Let $x$ be the number of pairs consisting of a boy and a girl.

Possible values of $x$ are from $0$ to $n$.

$E(x)=∑_{i,j=0}^{n} P(x_{i,j})$

where $x_{i,j}$ is an indicator random variable that is equal to $1$ if boy $i$ is paired with girl $j$, and 0 otherwise.

However, I'm not sure how to calculate $P(x_{i,j})$

My guess is that it would be $\frac{\binom{n}{1}\cdot\binom{3n}{1}}{\binom{4n}{2}}$, but I'm not sure if this is overcounting.

Also, after we find $P(x_{i,j})$, do we sum $P(x_{i,j})$ over $n$ possible pairs to find $E(x)$?

Answer 1

You ask specifically about your probability $P(X_{i,j})$ the probability that boy $i$ is paired with girl $j$.

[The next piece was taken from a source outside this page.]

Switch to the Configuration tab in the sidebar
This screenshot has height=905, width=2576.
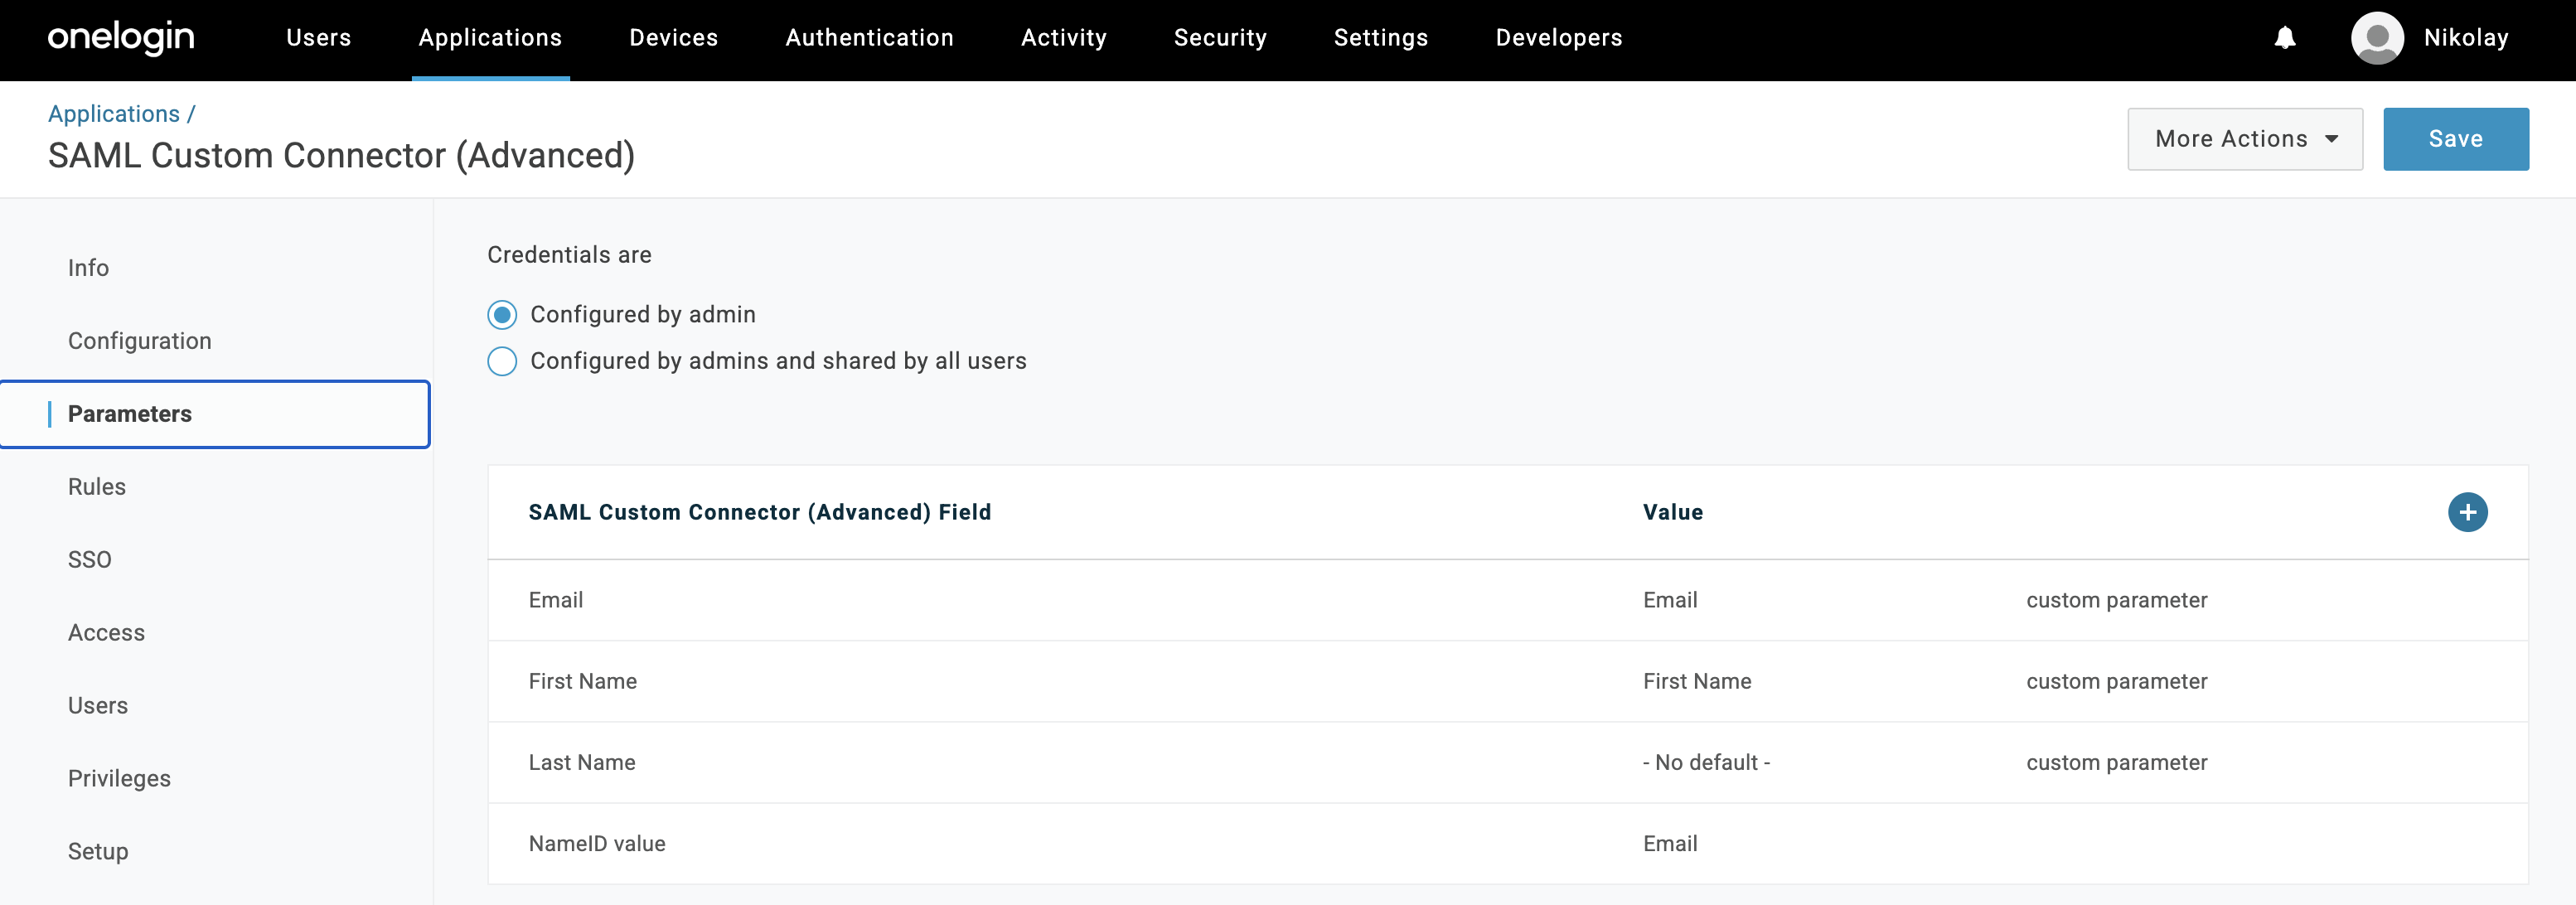pyautogui.click(x=140, y=341)
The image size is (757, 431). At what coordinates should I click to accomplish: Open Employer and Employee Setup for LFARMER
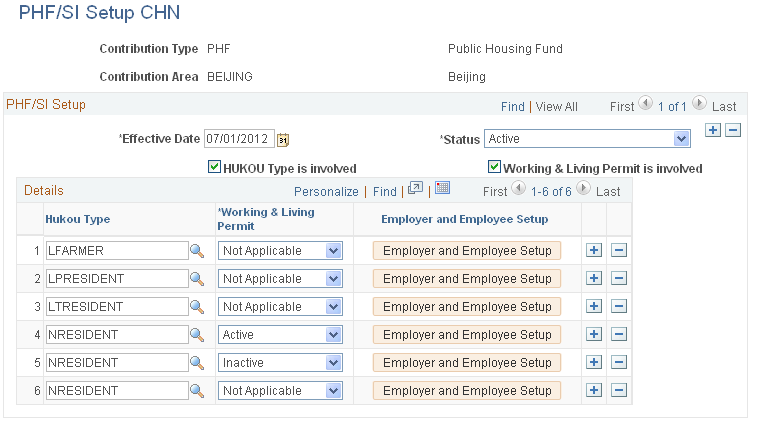(467, 251)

The specific boy, boy $i$, will be in one of the pairs. It matters not which to us. The partner paired with boy $i$ is equally likely to be any of the other $4n-1$ children, exactly one of which is the specific girl, girl $j$. The probability then you ask about is simply $$P(X_{i,j})=\dfrac{1}{4n-1}$$

"After we find $P(X_{i,j})$ do we sum $P(X_{i,j})$ over $n$ possible pairs to find $E[X]$?" No, we are summing over all possible boy-girl pairings. There are $n\times (3n)$ possible pairings, namely boy 1 with girl 1, boy 1 with girl 2, boy 1 with girl 3, ... boy n with girl 3n-1, boy n with girl 3n.

We can see that $X = \sum\limits_{i=1}^n\sum\limits_{j=1}^{3n} X_{i,j}$ and continue from there with linearity of expectation.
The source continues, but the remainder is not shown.